4.1.6. Analytical Result by XPS Measurement
[0140] As shown in Table 1, the relative abundance of silicon in
Example 1 was 0.04% at a photoelectron take-off angle of
30.degree., 0.3% at 45.degree., and 0.8% at 70.degree.. The
relative abundance of silicon in Example 2 was 0.1% at a
photoelectron take-off angle of 30.degree., 0.4% at 45.degree., and
0.8% at 70.degree.. The relative abundance of silicon in Example 3
was 0.2% at a photoelectron take-off angle of 30.degree., 0.8% at
45.degree., and 0.8% at 70.degree.. The results demonstrated that
in the water-resistant aluminum pigments according to Examples 1 to
3, the detection rate of silicon by XPS tended to be increased as
the photoelectron take-off angle was increased. This showed that a
film was formed by chemically bonding
3-methacryloxypropyltrimethoxysilane and trimethoxymethylsilane to
the surface of each of the aluminum pigment particles and that in a
region extending from the very top surface of each water-resistant
aluminum pigment particle to several nanometers in the thickness
direction, the density of 3-methacryloxypropyltrimethoxysilane and
trimethoxymethylsilane present at inner portion of the film was
higher than that in the vicinity of the surface of the film.

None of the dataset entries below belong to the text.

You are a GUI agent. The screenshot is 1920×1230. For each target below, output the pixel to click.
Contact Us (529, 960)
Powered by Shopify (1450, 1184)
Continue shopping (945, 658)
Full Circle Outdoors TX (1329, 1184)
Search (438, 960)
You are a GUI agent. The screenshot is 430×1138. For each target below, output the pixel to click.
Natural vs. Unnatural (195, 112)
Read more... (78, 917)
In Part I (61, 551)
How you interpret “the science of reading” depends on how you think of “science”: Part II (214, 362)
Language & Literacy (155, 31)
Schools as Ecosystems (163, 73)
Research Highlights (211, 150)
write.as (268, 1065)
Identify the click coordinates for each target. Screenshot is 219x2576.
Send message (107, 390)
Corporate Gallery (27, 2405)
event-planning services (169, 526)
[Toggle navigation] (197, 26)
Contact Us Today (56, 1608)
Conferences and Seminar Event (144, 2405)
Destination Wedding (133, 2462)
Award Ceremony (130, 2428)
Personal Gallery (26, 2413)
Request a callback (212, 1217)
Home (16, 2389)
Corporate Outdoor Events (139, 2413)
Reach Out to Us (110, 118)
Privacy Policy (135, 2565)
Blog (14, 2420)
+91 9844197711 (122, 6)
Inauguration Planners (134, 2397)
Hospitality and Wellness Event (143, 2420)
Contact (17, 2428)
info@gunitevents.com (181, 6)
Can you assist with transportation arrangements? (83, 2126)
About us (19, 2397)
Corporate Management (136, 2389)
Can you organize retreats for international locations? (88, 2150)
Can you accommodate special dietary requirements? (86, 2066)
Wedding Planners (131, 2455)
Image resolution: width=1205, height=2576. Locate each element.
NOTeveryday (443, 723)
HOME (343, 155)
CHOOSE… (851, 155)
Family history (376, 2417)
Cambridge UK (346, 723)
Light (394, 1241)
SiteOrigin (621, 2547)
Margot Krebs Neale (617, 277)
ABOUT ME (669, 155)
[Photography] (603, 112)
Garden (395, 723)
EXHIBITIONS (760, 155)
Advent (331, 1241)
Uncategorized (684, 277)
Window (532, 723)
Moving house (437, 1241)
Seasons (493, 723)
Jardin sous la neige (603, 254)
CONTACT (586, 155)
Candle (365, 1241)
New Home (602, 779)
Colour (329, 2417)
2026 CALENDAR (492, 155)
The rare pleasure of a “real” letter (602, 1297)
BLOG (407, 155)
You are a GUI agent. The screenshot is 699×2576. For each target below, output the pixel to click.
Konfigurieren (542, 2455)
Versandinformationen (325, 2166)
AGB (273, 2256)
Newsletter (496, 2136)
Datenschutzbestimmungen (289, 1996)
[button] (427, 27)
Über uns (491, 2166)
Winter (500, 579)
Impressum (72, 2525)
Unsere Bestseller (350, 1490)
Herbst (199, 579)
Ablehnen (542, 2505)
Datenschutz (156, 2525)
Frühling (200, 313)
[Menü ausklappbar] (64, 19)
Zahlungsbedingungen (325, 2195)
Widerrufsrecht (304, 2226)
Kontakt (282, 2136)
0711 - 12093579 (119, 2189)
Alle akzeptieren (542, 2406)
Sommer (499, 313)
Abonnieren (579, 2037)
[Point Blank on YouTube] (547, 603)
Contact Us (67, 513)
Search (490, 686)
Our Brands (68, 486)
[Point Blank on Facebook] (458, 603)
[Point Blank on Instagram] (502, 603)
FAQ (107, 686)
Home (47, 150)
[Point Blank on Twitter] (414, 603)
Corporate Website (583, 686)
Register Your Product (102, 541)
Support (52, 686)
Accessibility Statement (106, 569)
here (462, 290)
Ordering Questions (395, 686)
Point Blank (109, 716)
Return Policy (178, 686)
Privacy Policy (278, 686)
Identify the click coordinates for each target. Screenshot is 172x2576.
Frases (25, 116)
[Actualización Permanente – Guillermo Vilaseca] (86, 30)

[0141] The results shown in Tables 3 and 4 also suggested that
3-methacryloxypropyltrimethoxysilane and trimethoxymethylsilane
were bonded to the surfaces of the aluminum pigment particles
because the presence of Si was observed in the vicinity of the
surfaces of the water-resistant aluminum pigment particles
contained in the dispersion in Example 1. Furthermore, the presence
of P was also observed. This suggested that a monoethanolamine salt
of polyoxyethylene lauryl ether phosphate was present on the
surfaces.
4.2. Examples 4 to 10 and Comparative Example 1
[0142] Water-resistant aluminum pigment dispersions according to
Examples 4 to 10 and Comparative Example 1 were prepared as in
Example 1, except that an aqueous solution containing 5% by mass of
the surfactant shown in Table 5 was used in place of the aqueous
surfactant solution in Example 1.
4.3. Examples 11 to 14
[0143] Water-resistant aluminum pigment dispersions according to
Examples 11 to 14 were prepared as in Example 1, except that an
aqueous solution of PRISURF M-208B with a concentration shown in
Table 6 was used in place of the aqueous solution of "5% by mass"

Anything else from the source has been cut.